Excerpts from a dataset —
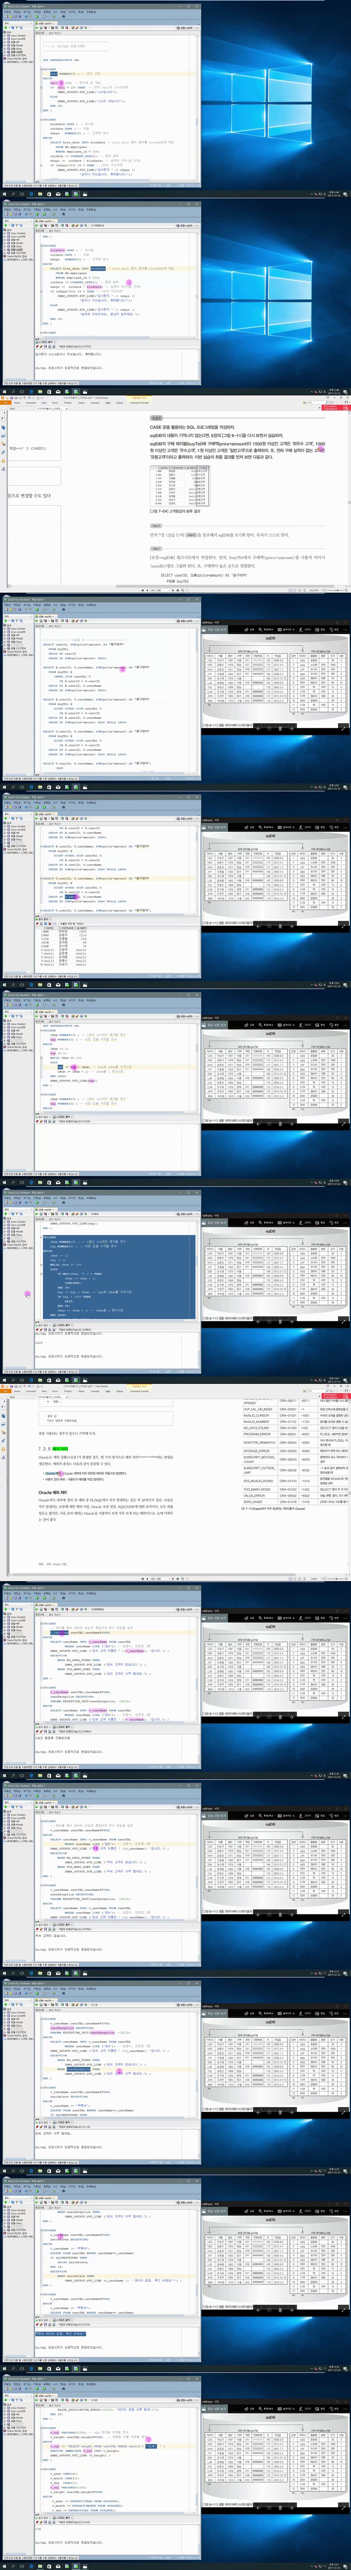The height and width of the screenshot is (2570, 351).
Task: Expand the first connection node in topmost tree
Action: pyautogui.click(x=3, y=37)
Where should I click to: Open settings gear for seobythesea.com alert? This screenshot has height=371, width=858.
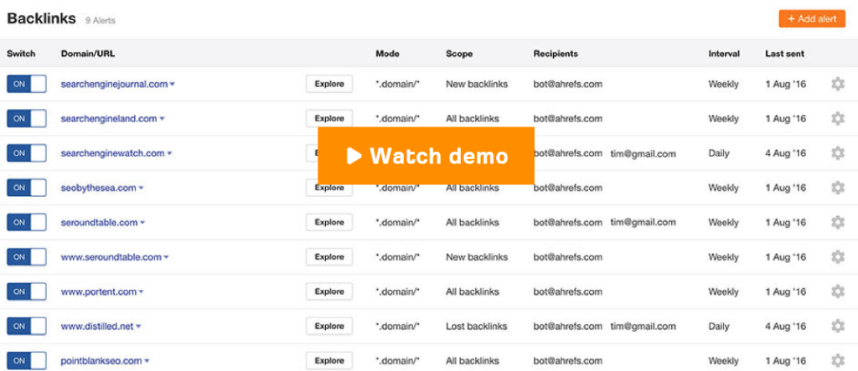pyautogui.click(x=838, y=188)
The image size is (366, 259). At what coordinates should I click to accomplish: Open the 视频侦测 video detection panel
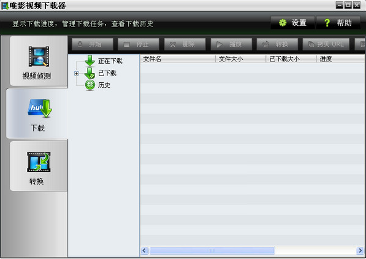[39, 61]
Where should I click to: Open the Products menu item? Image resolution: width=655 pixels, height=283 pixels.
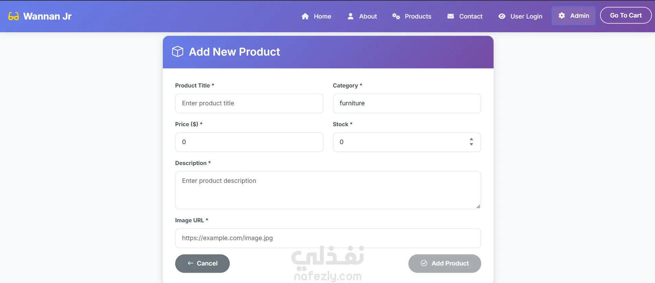pos(418,16)
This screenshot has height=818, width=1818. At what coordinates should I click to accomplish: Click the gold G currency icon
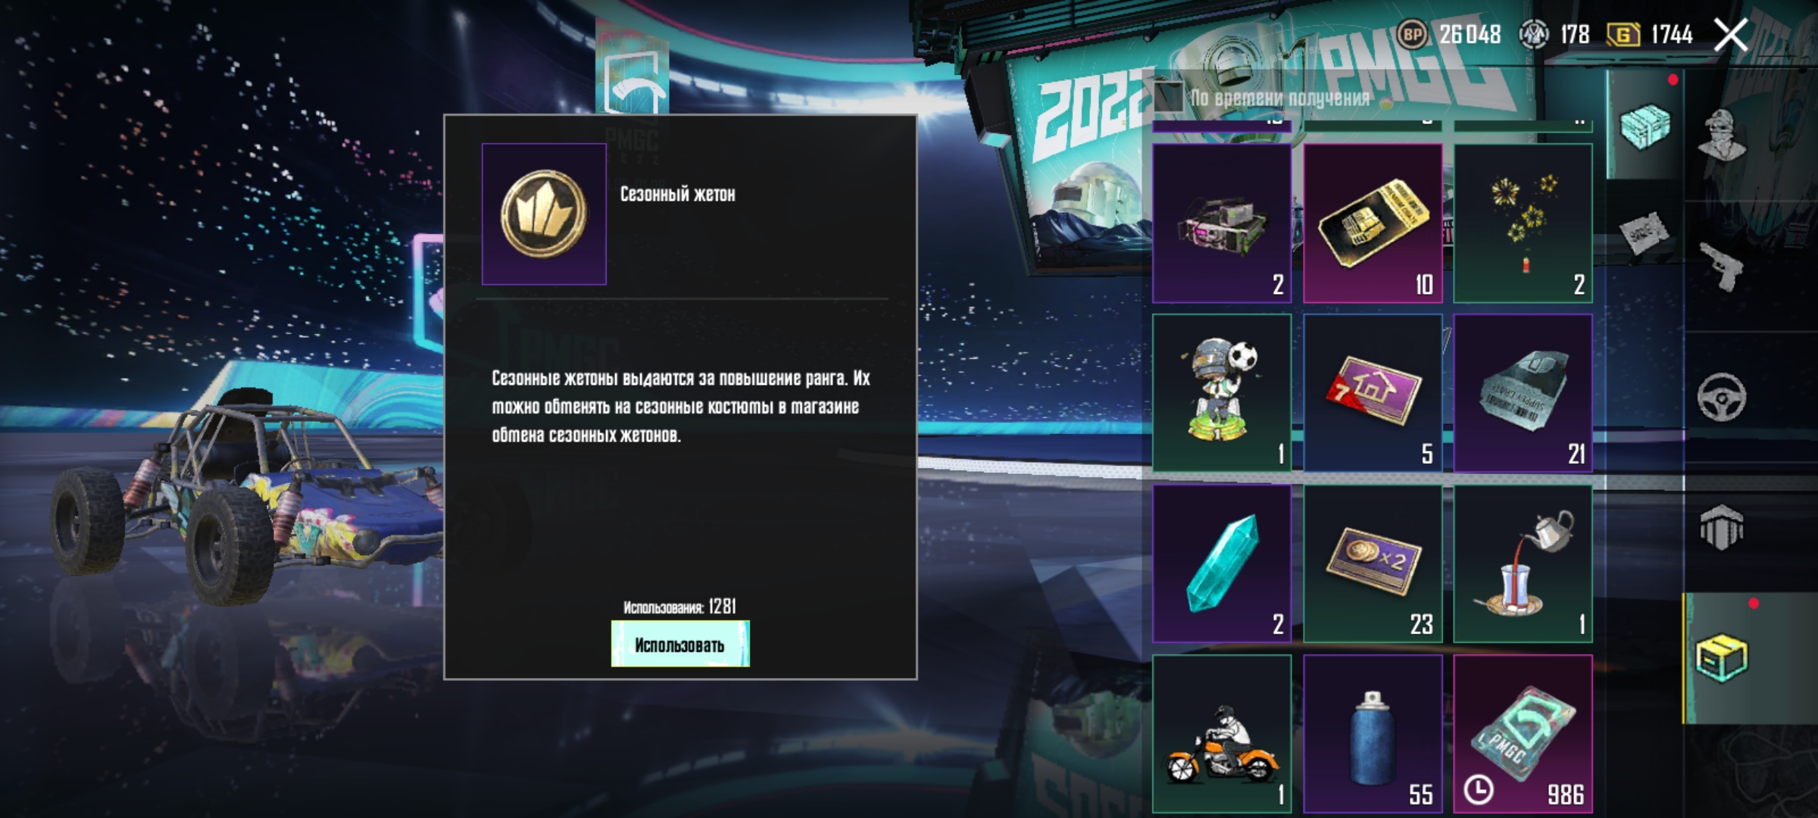pos(1623,35)
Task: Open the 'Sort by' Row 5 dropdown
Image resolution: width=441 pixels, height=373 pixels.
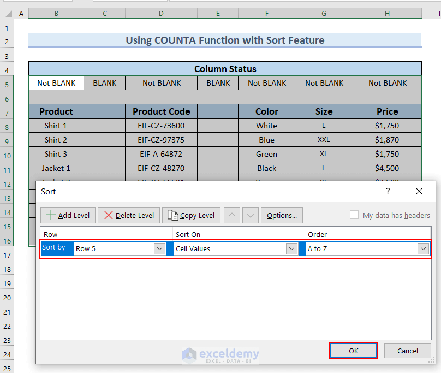Action: coord(159,248)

Task goal —
Set down exactly the lines of the entries above from the one holding "Where should I click to: Open settings" through the last one, including both, with the pictures left out.

Output for this exercise —
Where should I click to: Open settings gear for seobythesea.com alert? This screenshot has height=371, width=858.
pyautogui.click(x=838, y=188)
The image size is (366, 259). At what coordinates should I click to accomplish: Open the 视频侦测 video detection panel
[39, 61]
Where should I click to: Open the Products menu item? Image resolution: width=655 pixels, height=283 pixels.
pos(418,16)
This screenshot has height=818, width=1818. At what coordinates should I click to accomplish: Click the gold G currency icon
pos(1623,35)
Task: Open the 'Sort by' Row 5 dropdown
Image resolution: width=441 pixels, height=373 pixels.
Action: coord(159,248)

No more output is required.